[Collected data]
________________

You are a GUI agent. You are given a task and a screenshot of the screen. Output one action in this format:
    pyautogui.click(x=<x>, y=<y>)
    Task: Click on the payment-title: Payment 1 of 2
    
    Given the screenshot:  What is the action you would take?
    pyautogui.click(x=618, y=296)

________________

Convert every line of the rows above into a JSON list of strings, one string per line, and omit any blank lines.

- **Response to this task**:
[
  "You are a GUI agent. You are given a task and a screenshot of the screen. Output one action in this format:",
  "    pyautogui.click(x=<x>, y=<y>)",
  "    Task: Click on the payment-title: Payment 1 of 2",
  "    Given the screenshot:  What is the action you would take?",
  "    pyautogui.click(x=618, y=296)"
]